READING TEXT
****************************************

# Worried about mother...



## highwood (Jan 12, 2012)

So my mom in her 70s and has been healthy even though she is a life long smoker. She has lost weight the last three years or so and is pretty thin. She is going for tests next week at the doctor as she mentioned this to her dr. and she wants to check it out. Of course, as I am a worrier and expect the worst, I am thinking terrible thoughts. My anxiety is high right now. I tend to be a negative thinker so always assuming the worst. I realize that not every smoker gets cancer but still....

How can I calm myself down and just relax until I know for sure what is going on?


----------



## arbitrator (Feb 13, 2012)

*Just relax and wait for the test results!

Your mom really doesn't need to see you worrying!*


----------



## EllaSuaveterre (Oct 2, 2016)

highwood said:


> So my mom in her 70s and has been healthy even though she is a life long smoker. She has lost weight the last three years or so and is pretty thin. She is going for tests next week at the doctor as she mentioned this to her dr. and she wants to check it out. Of course, as I am a worrier and expect the worst, I am thinking terrible thoughts. My anxiety is high right now. I tend to be a negative thinker
> 
> 
> 
> ...


I too am worried about test results that haven't happened yet. If I find out how to calm down I'll tell you. So far the closest thing to calm I can get is when I distract myself using calming physical sensations, like petting a cat or looking at flowers.

****************************************

DIRECTIONS
1. Copy the thread about worry over a mother's health from "## highwood (Jan" down to "is going on?", changing "mom" to "mother".
2. Continue the thread about worry over a mother's health from its last post onward.

Saved entries
****************************************

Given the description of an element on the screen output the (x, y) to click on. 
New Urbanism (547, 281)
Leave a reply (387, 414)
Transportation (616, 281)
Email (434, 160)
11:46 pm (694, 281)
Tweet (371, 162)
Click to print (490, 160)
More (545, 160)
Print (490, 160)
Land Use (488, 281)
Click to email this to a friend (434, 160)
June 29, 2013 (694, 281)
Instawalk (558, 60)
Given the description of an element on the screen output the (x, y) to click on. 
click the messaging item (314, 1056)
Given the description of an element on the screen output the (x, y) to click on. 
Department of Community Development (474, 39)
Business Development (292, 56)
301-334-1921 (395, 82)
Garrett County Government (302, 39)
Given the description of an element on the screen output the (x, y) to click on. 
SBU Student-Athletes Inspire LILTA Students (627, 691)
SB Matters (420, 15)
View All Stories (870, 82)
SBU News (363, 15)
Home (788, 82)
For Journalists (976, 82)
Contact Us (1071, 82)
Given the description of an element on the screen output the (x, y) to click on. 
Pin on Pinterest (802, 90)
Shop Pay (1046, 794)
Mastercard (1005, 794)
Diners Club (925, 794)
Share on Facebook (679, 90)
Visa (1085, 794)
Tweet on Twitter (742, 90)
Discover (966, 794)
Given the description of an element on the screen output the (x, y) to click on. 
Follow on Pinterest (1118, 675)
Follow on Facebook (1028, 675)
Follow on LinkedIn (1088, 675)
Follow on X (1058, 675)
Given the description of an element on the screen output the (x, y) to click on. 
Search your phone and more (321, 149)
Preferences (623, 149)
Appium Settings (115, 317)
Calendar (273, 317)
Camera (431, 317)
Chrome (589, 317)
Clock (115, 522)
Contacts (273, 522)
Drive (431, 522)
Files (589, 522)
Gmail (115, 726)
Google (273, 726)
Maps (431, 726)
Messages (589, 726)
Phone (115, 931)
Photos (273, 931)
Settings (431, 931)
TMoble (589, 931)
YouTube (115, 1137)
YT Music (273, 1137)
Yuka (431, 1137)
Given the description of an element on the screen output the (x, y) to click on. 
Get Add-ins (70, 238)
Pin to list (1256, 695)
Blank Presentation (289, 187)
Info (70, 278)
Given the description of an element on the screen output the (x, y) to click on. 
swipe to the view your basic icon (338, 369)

****************************************

RESULTS OF THE EXERCISE
1.
## highwood (Jan 12, 2012)

So my mother in her 70s and has been healthy even though she is a life long smoker. She has lost weight the last three years or so and is pretty thin. She is going for tests next week at the doctor as she mentioned this to her dr. and she wants to check it out. Of course, as I am a worrier and expect the worst, I am thinking terrible thoughts. My anxiety is high right now. I tend to be a negative thinker so always assuming the worst. I realize that not every smoker gets cancer but still....

How can I calm myself down and just relax until I know for sure what is going on?

2.
----------



## highwood (Jan 12, 2012)

So she had a CT scan last Thursday, Ifeel sick inside worrying.


----------



## EllaSuaveterre (Oct 2, 2016)

highwood said:


> So she had a CT scan last Thursday, Ifeel sick inside worrying.


I'm so sorry. That's really horrible, isn't it? You wait and wait for the day of the appointment, telling yourself that once she sees a medical professional it'll all be okay. And then you have to wait and wait and worry even more. It's a bally nightmare. 

I empathize. Go get some granola bars and trail mix. Bananas, too, maybe. Maybe apples. Carrot sticks in serving-size packs. Ensure drinks. Anything vaguely healthy that requires absolutely zero preparation outside of grab and go. Then buy the strongest non-prescription sleeping pills you can, followed by tasty, delicious caffiene drinks that you are only allowed to have between the hours of 5 a.m. and 2 p.m. multivitamins, maybe. 

That's my plan for this evening and it's really the only plan I've got.


----------



## Diana7 (Apr 19, 2016)

Whenever you start thinking and worrying, do something. Watch a programme, read a book, pray if you have a faith, get some exercise.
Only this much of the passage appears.